Mas a técnica, ainda em estágio experimental, tem provocado intensos debates entre aqueles que consideram que ela permitirá o nascimento de crianças em melhor estado de saúde e aqueles que temem a manipulação genética com o objetivo de ter bebês sob medida.
Conheça as grandes datas da pesquisa embrionária realizada nos últimos anos para lutar contra a infertilidade e combater as doenças hereditárias.
- 1978: nascimento na Inglaterra de Louise Brown, primeira criança concebida por fertilização in vitro (FIV). A fertilização in vitro consiste em fertilizar um óvulo com esperma em um tubo de ensaio de laboratório e, em seguida, implantar o embrião no útero da mãe.
- 1982: nascimento de Amandine, o primeiro bebê francês de proveta concebido pelos professores Jacques Testard e René Frydman.

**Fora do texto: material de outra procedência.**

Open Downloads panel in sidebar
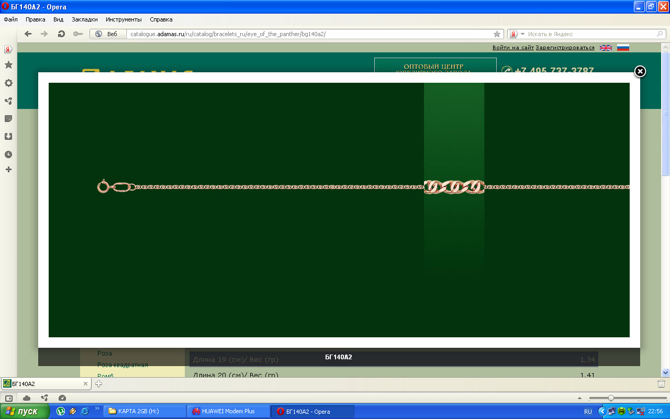Screen dimensions: 670x419 tap(8, 137)
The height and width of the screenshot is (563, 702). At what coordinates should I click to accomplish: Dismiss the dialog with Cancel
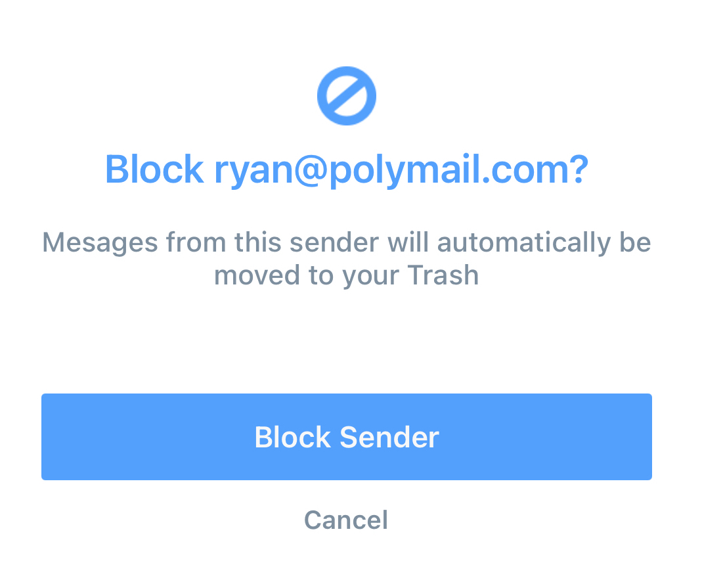pos(346,520)
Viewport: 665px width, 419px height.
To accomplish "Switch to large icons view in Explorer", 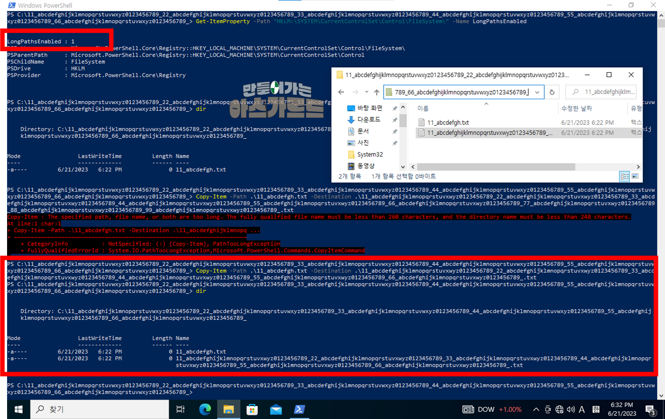I will point(635,176).
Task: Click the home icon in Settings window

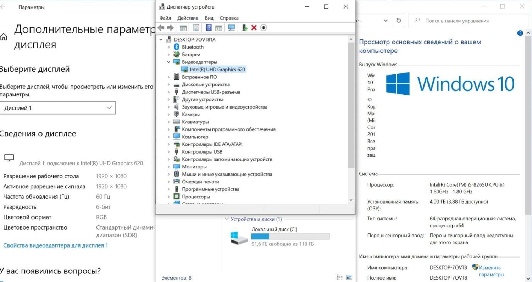Action: point(4,37)
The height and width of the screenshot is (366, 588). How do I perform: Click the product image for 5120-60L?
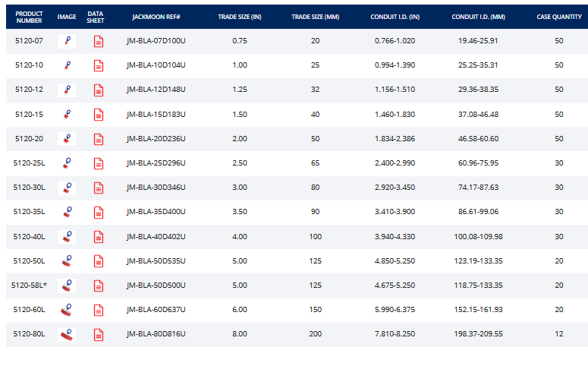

- 1989: primeiro diagnóstico genético pré-implantacional (PGD) para identificar embriões com fibrose cística, uma das doenças genéticas mais comuns nos países ocidentais. Realizado após a fertilização, o PGD só permite reimplantar embriões saudáveis.
- Anos 90: outras doenças genéticas, como a distrofia muscular de Duchenne, a anemia falciforme, a anemia de Fanconi, o mal de Huntington, etc são adicionados à lista de doenças detectadas pelo PGD. Esta técnica permite atualmente identificar várias dezenas de doenças na França, ou mesmo centenas em países como a Grã-Bretanha, Espanha e Estados Unidos.
- 2000: nascimento do primeiro "bebê-medicamento" nos Estados Unidos. Seu nome é Adam e salvou a vida de sua irmã de seis anos, que sofria de anemia Fanconi. O "bebê-medicamento" é uma criança concebida por fertilização in vitro e um PGD para reter um embrião saudável e geneticamente compatível com um irmão ou irmã. O sangue do cordão umbilical do recém-nascido é então usado para curar o mais velho doente.
- 2010: pesquisadores britânicos relatam na revista Nature que desenvolveram um método para criar um embrião com DNA mitocondrial fornecido por um doador, a fim de evitar a transmissão de doenças mitocondriais raras mas graves da mãe para a criança. O resto do DNA (99%) vem da mãe e do pai biológicos. As mitocôndrias são minúsculos componentes presentes nas células e que asseguram a produção de energia. Elas têm seu próprio DNA, sempre herdado da mãe.
- 2013: nascimento na Filadélfia (EUA) de Connor, o primeiro bebê com genes "perfeitos". Concebido por fertilização in vitro, que recebeu um sequenciamento completo de seu genoma o que permitiu os pais escolher o embrião com o menor risco de desenvolver anomalias genéticas.